Крошечное деревянное здание кинотеатра в Слоке выглядело не так торжественно и величественно, как, например, театр Оперы и Балета, в котором я уже успела побывать на «Щелкунчике». Скрипучее деревянное кресло тут же провалило меня куда-то назад, прищемило юбку, и я долго выбиралась из его тисков под хихиканье каких-то мальчишек.
Но то, что хлынуло на меня с экрана, заставило забыть о неудобном сиденье, щелкунчиках, хрустальных люстрах и волшебных превращениях. Шел фильм «Граф Монте-Кристо» с Жаном Марэ в главной роли. Никогда до этого я не чувствовала своего сердца. А тут оно стало биться, замирать и гудеть, как провода линии электропередачи. Любовь возникла мгновенно. Тема мести не затронула мое воображение. Но любовь и верность…Да как же можно было выйти замуж за другого! Забыть, поверить в его смерть! Господи! Я бы никогда! Это я должна была ждать Его у распахнутого в лето окна и бежать навстречу, не чувствуя под собой ног. На меня должна была изливаться Его сдержанная нежность. И даже если тюрьма не миновала бы Его, именно я должна была стоять внизу у подножья холодной башни, прижимаясь к стене, в ожидании, когда любимый спустится по связанным простыням. Теперь не помню, сознавала ли я, что Жан Марэ только актер или же он слился у меня в единое целое с образом Эдмона Дантеса. Знаю, что мне захотелось, чтобы он узнал о том, что я есть. Существую, люблю его, как никто не мог и не сможет ни в кои веки!

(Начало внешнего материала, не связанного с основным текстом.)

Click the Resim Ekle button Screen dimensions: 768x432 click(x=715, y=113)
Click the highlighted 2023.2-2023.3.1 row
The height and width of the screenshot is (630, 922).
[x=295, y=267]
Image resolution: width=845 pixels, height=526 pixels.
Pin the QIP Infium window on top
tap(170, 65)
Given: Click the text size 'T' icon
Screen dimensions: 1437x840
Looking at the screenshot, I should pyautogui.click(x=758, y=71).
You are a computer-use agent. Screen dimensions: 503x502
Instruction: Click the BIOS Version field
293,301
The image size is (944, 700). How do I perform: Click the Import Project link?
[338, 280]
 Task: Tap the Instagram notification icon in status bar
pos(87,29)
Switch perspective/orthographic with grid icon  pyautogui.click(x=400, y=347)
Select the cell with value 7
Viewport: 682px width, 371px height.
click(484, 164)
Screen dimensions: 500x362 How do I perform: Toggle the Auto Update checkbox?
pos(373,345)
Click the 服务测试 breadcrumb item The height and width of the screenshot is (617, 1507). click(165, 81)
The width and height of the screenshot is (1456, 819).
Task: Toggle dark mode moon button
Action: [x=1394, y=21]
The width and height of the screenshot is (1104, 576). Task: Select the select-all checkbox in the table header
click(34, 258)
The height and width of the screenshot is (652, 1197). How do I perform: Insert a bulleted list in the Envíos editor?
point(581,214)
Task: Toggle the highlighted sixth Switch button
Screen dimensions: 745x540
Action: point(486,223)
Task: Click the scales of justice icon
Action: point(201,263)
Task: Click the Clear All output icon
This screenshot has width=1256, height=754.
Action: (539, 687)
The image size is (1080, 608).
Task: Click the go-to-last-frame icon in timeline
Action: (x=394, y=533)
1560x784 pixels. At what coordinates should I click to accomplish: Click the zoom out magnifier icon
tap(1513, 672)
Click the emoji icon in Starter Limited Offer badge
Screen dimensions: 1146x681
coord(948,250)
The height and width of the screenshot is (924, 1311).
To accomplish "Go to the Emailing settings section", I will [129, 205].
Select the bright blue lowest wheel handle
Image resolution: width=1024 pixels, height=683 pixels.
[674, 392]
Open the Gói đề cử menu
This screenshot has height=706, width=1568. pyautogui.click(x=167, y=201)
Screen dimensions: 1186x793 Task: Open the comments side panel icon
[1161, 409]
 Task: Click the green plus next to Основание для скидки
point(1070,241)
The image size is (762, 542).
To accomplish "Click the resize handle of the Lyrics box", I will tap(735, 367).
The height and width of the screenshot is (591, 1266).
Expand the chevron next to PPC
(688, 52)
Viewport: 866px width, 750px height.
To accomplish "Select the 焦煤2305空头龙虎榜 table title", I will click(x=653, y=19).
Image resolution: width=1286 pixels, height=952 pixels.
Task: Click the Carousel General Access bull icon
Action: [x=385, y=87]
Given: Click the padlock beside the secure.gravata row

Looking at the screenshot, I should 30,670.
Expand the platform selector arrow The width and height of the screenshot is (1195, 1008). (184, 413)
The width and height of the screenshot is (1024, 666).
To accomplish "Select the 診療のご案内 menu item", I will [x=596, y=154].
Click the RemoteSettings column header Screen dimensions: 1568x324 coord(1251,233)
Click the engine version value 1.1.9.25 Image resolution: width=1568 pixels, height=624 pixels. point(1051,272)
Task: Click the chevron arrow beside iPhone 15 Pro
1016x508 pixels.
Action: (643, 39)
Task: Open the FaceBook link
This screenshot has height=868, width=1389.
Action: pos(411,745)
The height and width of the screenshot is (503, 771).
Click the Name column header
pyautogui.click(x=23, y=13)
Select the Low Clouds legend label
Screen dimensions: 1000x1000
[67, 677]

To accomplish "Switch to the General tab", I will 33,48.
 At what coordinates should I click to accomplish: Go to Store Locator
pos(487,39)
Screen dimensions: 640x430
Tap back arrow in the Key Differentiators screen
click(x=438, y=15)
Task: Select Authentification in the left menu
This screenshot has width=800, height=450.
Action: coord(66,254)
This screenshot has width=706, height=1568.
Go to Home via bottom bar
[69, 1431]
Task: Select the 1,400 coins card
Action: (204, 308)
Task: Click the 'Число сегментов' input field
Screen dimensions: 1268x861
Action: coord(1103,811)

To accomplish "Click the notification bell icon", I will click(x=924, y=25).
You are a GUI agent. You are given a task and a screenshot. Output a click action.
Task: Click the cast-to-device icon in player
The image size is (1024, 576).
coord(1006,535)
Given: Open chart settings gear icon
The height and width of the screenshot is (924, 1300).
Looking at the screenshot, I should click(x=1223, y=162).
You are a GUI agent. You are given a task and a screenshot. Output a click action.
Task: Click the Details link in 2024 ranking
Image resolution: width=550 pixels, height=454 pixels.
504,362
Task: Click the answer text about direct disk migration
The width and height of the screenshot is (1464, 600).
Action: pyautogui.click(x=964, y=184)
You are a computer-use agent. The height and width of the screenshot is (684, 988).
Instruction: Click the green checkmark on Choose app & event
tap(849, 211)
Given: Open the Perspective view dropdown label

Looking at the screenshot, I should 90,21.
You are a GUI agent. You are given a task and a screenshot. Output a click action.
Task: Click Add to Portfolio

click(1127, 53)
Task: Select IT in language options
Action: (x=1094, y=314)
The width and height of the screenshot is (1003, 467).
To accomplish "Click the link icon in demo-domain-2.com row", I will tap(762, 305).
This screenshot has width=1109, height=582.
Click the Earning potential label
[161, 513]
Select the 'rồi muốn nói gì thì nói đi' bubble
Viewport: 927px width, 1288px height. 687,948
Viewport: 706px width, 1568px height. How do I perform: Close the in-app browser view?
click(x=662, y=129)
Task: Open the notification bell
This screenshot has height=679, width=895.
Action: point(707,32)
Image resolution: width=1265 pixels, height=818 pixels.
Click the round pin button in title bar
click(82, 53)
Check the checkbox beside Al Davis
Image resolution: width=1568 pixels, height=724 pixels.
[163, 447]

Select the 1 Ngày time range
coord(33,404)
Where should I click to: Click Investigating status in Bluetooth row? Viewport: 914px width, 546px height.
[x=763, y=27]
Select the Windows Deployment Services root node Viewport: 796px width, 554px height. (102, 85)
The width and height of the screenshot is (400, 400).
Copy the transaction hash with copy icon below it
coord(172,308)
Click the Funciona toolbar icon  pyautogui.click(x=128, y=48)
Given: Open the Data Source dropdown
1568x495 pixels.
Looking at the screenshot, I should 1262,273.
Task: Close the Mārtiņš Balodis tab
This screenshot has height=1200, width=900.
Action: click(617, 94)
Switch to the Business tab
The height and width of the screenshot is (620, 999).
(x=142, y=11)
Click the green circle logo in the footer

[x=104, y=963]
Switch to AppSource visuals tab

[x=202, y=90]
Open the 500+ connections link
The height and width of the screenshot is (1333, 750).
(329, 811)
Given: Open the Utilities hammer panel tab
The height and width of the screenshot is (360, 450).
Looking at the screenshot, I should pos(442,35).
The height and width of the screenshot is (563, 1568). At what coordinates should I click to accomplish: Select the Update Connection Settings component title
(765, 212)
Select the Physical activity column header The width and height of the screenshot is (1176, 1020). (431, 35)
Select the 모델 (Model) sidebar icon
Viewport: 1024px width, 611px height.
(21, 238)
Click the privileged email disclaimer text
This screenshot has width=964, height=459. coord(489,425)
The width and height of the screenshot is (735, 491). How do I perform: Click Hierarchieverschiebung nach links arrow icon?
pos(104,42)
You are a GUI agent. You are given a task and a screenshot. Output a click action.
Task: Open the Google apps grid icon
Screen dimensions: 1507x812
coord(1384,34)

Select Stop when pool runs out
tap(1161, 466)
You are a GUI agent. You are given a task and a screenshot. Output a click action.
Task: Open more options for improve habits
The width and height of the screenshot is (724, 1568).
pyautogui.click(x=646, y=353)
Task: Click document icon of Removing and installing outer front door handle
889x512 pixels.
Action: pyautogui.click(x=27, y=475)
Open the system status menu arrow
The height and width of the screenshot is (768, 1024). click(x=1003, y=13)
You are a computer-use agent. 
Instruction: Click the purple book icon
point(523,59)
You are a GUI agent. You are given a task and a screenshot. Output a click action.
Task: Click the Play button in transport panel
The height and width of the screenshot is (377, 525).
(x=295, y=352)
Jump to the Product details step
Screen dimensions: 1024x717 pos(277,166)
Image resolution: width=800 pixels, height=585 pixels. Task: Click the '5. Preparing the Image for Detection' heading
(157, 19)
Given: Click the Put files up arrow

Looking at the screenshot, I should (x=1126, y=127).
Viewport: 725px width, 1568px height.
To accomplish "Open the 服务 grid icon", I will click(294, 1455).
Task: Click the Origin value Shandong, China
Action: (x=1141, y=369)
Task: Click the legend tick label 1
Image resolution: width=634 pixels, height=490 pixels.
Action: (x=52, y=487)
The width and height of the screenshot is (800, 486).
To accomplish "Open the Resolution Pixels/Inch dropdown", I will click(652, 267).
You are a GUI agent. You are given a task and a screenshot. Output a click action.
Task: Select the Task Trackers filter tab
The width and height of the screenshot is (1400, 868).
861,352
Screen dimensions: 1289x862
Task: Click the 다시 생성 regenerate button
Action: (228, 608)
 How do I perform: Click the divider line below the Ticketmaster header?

Из кинотеатра я вышла, познав все сердечные муки с намерением, ни много ни мало, написать письмо «прекрасному принцу». «Месье, месье…» жалобно повторяла я про себя. Письмо-то нужно было писать по-французски.

Не знаю, как я проучилась первые полгода. Зимой на каникулах в Москве, куда меня отправили для повышения культурного уровня посредством походов в театр, я тут же кинулась к бабушкиной сестре, которая владела французским. Переворошила там все газеты “L’Humanite” и журналы “Elle” в надежде найти фотографию Жана Марэ. Мои настойчивые поиски привлекли внимание. Пришлось открыться. Только влюбленный поймет, что испытала я, когда в день отъезда мне вручили в подарок настоящую (не вырезанную из журнала!) глянцевую огромную фотографию Жана Марэ: Он стоит на Красной площади в Москве, белоснежная рубашка, длинные пальцы небрежно сжимают дымящуюся сигарету, улыбка, предназначенная всем и никому, и очередь в Мавзолей, состоящая из угрюмых женщин, вся полностью развернувшаяся в его сторону….

Мои ненастойчивые попытки выучить французский язык увенчались слабым успехом. Я так и не смогла написать письмо. Но французский учит мой сын. Надо сказать, что я никогда не слышала голоса Жана Марэ. За него в нашем прокате говорили Яворский или Дружников. Но вот однажды я открыла дверь в комнату сына, который, готовясь к занятиям, прослушивал какую-то запись. «Что это?» застыла я. «Жан Марэ читает стихи Верлена». Через многие годы Его голос настиг меня, и как в семь лет, я задохнулась от любви и светлой печали: “Il pleure dans mon coeur, comme il pleut sur la ville…. – «Небо над городом плачет, плачет и сердце мое…»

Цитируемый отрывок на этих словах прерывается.